Curiously, when moving through screens, you always will advance in the same order: full hole, green view, target/hazard list, basic text view. On the tee box of a par-4 or 5, it seems premature to go to the green view after the full hole – seems to us like it would make more sense to go to the target/hazard list first.


90 / A-

FEATURES

The number of features is an asset of the SkyCaddie TOUCH. Now what is needed is a lot more polish.

Details:

  • Shot Tracking. You can easily mark their shots to measure distances. There is no ability to save shot distances. For that, you’ll want to consider devices such as the GAME Golf or the Arccos GPS golf shot tracking system.
  • Scores and Statistics. You can track your score, putts, and fairways hit (and if left/right). There is also the ability to quickly see stats for the round. Why the TOUCH will not auto-advance to the next hole after a score is entered we can’t explain.
  • Preferences. SkyCaddie has a wealth of customizable settings, including basics such as unit of distance (yards or meters), backlight, auto-off and auto-advance, and also handy preferences such as which hole views to display, and when to advance to green view.
  • Battery Life. Though you can extend your battery life by modifying the backlight and time to auto off, we found the TOUCH only lasted for about 8.5 hours, quite a bit less than the 12-14 hours marketed by the company. When the TOUCH is plugged in via USB cable to a computer or via AC adapter to an outlet it will charge automatically. A graphic will indicate the level of charge, and the device will power off when the battery is fully charged.
  • SkyGolf 360 Mobile App. SkyCaddie’s free SkyGolf 360 mobile app allows customers to upload their scores and stats, review past performance, and also download the latest course updates all via Bluetooth connection with their TOUCH. In theory this sounds great, but in practice we found the process tough-going, with syncing quite difficult overall, and cryptic error messages that we repeatedly “fixed” by quitting the app. We received messages that we last synced “-1 days ago” (it normally gives positive numbers), and we never were able to get the device to update course maps via Bluetooth. The app wasn’t very responsive, which at least makes it consistent with the device. Hmph. The stats shown on the app are fine, allowing you to review basic round information.
  • SkyGolf 360 Portal. After syncing via Bluetooth or USB cable, you can go to SkyCaddie’s online portal. About all this is good for is reviewing your past scorecards (with hole images, which we like) and round stats. Most of this portal continues to be largely useless bad data – other SkyGolf 360 users are displayed on a leaderboard with nonsense such as a best score of the week of -40.1, a golfer with a -63.3 handicap who is shown as the golfer with the lowest handicap (grr, insert multiple jokes here about +/- indices), and others who have hit 100.3% of fairways and 0.01 average putts. Now that is impressive. Impressively poor. Seriously SkyCaddie, just ditch the portal as it is.
    Though we have stopped caring at this point, in case you still do, it also links with SkyPro and SkyTrak.

For more details, check out the Critical Golf comparison of golf GPS device features.


96 / A

ACCURACY

We found the SkyCaddie TOUCH, which uses the same course database as all SkyCaddie devices, to be generally accurate within 4 yards of sprinkler head yardage readings. SkyCaddie also has a feature that many manufacturers don’t, which is the ability to show distances all the way to the green or hazards, instead of dropping off 30-50 yards in advance. It is useful to have these distances available to you, and we find that helps give players confidence in the distance readings as well.

| DATA BLOCK |
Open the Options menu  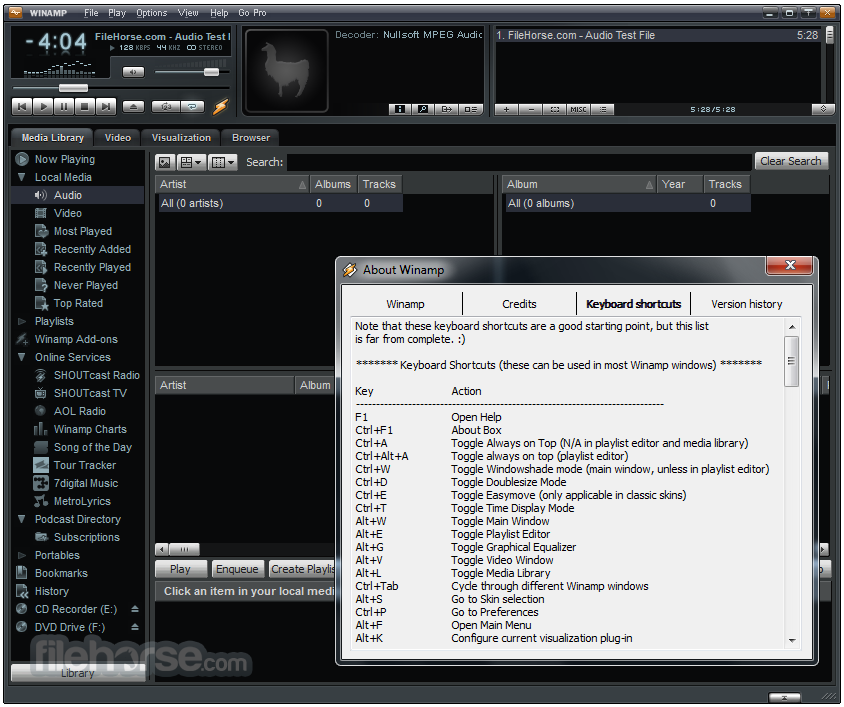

| EXERCISE TASKS |
1: In the SkyCaddie TOUCH review, how long did the device's battery last in testing?
2: Pick up the SkyCaddie TOUCH review after its final sentence and write the next part.

| EXPECTED RESULTS |
1: About 8.5 hours.

2:
If it hasn’t been beaten into you from all of SkyCaddie’s advertisements, we’ll say it again – SkyGolf is the only golf GPS device manufacturer that actually has someone walk the courses to get mapping data. The benefit is clear: more detail available throughout the course maps (though not always exposed in hole or target views). Other GPS companies will claim just as accurate maps through the use of satellite images, and for the most part these work well. We have found cases where satellite images are correct but the mapping is not, something we haven’t seen with SkyCaddie devices. There are always outliers with either method of mapping, however, when there are courses that need updating. And this is one of our pet peeves about SkyCaddie – high annual fees to us should support course updates shortly after course renovations, but we haven’t seen that to be the case.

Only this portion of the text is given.